The stories abound about the Monks of Medmenham long after they have ceased to exist. Although most of the stories could only be counted as rumours or gossip, they have been passed through generations and they all seem to corroborate each other. West Wycombe, the setting for these tales, was a very sought out destination at the turn of the 19th century, with the interest fueled in part by some of these stories.
Mostly the stories surrounded Francis Dashwood and one of his lovers Paul Whitehead. As well as tales of ghosts and debauchery there were stories of wealth and opulence and devil worship. It wasn’t long before the locals saw the potential to capitalize on all the curiosity. They would invite tourists to the sites that were rumoured to have been the sites for supposed meetings of the Monks, places like the Churches, the caves of Wycombe and tunnels of Dashwood. They repeated all of the stories and these spread like wildfire.
The Monks earned a reputation for having excessive sexual appetites although many authors portrayed that as something was not unusual at that time period. The men were also represented as blasphemous and the public interest did not seem to die down over time. They had essentially become a part of the fabric of the community and their stories a source of attracting tourists.
Once the 20th century rolled around, the stories began to morph, however, and they became more ominous with undertones of satanic ritual and then came the added accusations of bestiality. These still contributed to the local economy, drawing attention that continued to bring the tourists in to gawk at the site of the terrible stories.

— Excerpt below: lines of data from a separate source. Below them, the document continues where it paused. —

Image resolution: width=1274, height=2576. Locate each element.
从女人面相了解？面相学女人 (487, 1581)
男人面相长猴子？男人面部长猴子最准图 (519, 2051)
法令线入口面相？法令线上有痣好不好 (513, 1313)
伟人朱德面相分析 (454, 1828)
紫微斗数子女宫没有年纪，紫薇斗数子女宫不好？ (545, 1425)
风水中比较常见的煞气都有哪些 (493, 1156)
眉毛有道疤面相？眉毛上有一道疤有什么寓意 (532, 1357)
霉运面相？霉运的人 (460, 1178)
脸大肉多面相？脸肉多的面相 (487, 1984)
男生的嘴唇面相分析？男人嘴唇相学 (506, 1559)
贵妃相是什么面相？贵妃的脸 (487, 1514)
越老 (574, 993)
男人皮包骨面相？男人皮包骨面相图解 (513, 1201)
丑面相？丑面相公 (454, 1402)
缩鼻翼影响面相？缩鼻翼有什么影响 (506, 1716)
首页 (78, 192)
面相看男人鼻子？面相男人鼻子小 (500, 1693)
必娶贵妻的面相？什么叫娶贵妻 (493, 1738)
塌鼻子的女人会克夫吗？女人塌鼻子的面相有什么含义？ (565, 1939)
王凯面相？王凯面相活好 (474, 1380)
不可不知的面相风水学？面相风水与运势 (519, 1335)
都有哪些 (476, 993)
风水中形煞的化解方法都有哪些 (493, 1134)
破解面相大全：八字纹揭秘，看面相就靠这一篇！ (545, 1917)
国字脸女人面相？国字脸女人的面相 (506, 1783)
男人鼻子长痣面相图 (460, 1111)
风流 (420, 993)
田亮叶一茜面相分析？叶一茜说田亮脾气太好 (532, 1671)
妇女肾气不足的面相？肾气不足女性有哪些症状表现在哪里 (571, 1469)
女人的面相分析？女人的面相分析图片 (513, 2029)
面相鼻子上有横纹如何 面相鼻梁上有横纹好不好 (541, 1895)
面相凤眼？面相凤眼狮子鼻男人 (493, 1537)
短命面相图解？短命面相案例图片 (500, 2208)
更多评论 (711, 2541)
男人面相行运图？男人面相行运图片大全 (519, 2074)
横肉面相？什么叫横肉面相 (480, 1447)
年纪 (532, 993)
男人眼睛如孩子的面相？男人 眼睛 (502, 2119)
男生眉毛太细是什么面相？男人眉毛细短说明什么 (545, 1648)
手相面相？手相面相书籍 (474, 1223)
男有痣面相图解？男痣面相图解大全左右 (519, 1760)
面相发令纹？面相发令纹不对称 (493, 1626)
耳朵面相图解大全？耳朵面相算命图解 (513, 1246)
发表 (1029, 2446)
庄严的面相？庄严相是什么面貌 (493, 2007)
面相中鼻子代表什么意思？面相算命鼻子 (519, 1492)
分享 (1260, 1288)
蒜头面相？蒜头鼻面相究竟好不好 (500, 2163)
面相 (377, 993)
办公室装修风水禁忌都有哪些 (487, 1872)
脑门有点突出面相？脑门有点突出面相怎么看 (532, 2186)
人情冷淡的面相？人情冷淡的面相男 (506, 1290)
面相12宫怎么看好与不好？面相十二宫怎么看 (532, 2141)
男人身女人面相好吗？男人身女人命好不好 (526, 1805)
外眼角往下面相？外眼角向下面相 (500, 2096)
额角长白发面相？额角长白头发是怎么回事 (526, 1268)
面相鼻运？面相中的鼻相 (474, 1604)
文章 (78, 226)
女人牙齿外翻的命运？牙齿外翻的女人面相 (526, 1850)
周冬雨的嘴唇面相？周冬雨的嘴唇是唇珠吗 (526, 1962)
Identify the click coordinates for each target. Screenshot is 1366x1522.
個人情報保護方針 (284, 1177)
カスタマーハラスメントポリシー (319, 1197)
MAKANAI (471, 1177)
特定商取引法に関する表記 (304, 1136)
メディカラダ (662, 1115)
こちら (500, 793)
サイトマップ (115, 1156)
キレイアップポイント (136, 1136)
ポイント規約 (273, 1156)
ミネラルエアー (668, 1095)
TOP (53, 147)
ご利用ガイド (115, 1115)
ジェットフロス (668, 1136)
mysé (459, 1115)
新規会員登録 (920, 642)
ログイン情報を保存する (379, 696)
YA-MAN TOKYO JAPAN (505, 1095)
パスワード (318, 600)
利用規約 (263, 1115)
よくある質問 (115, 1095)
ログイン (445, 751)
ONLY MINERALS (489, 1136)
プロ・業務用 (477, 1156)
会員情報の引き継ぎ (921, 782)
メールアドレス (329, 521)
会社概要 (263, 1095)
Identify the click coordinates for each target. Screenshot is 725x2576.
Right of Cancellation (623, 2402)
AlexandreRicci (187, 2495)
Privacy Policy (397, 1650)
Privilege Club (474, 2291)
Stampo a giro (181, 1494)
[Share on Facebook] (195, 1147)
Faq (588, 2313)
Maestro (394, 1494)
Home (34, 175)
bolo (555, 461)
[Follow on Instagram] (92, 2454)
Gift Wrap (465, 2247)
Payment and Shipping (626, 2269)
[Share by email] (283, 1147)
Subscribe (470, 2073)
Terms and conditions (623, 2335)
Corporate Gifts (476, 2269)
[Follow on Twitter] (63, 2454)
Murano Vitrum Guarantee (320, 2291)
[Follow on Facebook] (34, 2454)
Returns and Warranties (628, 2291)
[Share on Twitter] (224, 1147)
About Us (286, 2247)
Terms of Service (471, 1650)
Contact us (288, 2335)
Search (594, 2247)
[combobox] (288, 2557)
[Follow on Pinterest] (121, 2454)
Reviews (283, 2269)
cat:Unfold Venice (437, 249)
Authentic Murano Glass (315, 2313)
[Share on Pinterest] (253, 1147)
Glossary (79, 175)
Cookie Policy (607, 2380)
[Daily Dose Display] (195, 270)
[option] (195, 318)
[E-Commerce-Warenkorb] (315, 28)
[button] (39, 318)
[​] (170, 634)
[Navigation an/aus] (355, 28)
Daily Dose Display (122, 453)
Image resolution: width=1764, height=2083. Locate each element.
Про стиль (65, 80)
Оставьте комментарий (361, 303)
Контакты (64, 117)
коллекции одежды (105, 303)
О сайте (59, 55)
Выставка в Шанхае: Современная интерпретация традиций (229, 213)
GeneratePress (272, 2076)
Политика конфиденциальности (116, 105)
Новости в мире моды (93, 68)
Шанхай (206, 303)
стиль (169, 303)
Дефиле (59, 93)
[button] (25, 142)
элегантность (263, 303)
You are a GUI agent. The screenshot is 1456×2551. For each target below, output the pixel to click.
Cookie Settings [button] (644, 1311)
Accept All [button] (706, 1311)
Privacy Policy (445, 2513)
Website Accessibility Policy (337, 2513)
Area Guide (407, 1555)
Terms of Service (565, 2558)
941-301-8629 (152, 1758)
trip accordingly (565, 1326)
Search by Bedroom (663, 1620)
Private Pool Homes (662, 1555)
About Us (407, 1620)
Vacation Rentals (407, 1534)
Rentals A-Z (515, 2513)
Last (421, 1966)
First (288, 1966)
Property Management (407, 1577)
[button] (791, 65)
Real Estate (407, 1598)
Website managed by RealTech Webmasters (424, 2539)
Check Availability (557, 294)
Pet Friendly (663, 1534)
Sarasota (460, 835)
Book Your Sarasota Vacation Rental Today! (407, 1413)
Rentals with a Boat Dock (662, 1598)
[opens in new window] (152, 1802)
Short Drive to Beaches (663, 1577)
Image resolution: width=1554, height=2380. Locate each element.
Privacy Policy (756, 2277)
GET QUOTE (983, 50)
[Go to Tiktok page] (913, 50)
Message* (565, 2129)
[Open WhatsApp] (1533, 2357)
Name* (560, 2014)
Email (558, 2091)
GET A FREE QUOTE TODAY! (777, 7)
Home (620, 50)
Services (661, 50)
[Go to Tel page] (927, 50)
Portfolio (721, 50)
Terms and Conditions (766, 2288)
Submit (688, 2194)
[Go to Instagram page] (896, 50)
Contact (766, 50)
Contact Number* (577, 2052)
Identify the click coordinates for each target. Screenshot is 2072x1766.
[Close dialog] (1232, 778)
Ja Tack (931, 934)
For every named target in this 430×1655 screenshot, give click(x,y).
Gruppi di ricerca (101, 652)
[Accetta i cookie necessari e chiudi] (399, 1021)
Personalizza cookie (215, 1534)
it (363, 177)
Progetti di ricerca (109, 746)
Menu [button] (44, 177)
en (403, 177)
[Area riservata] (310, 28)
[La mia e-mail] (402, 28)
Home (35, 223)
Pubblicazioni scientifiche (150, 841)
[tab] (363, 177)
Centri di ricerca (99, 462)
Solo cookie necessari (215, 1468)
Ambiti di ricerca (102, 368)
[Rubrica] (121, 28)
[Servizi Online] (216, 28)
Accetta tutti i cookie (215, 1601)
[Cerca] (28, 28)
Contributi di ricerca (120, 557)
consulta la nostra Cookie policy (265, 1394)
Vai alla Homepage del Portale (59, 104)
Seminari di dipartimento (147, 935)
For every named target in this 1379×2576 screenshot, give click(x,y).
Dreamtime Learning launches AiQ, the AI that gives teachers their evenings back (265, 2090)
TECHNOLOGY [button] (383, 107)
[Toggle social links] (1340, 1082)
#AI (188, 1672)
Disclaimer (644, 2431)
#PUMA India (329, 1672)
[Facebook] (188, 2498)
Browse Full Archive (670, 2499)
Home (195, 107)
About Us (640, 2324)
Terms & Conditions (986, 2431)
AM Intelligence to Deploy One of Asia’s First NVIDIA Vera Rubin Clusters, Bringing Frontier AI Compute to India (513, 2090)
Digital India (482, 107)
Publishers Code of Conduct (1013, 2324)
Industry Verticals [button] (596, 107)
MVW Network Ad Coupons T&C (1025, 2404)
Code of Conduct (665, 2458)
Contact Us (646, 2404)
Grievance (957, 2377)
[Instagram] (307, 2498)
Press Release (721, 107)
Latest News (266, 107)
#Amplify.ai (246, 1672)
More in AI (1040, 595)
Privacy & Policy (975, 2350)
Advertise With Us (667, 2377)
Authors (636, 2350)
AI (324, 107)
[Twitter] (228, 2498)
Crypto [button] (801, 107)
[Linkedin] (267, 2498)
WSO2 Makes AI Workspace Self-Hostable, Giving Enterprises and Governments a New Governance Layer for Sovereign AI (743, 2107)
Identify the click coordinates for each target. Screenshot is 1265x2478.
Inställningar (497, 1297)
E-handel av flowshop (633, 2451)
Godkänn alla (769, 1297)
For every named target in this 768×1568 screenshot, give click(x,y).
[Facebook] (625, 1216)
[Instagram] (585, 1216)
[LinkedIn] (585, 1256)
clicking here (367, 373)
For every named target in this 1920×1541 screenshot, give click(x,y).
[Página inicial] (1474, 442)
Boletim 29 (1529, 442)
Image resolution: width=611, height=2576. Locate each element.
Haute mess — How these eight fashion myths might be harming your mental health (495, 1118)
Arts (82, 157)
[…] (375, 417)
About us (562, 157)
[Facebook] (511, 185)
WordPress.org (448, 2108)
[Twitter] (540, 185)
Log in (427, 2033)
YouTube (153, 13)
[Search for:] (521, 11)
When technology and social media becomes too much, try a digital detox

The press picked up the stories and printed them in papers such as the Times which went pretty far in keeping the interest alive. They wrote of the ghosts, the monks’ reputed hedonism and blasphemy, and they kept the rumours alive. By the 1920’s, the stories were still popular and that persisted well into the 20th century, sometimes becoming more and more distorted depending on who was telling the stories and what they hope to get out of that. Not only were the tales being recounted by word of mouth but now they were in the hands of the press and moving beyond the local borders. The property was transferred into the National Trust in 1934, followed shortly afterward by the caves, the church hill and the many acres of land. The mythmaking continued and there is no shortage of stories in pop culture literature of evil monks, debauchery and ghosts.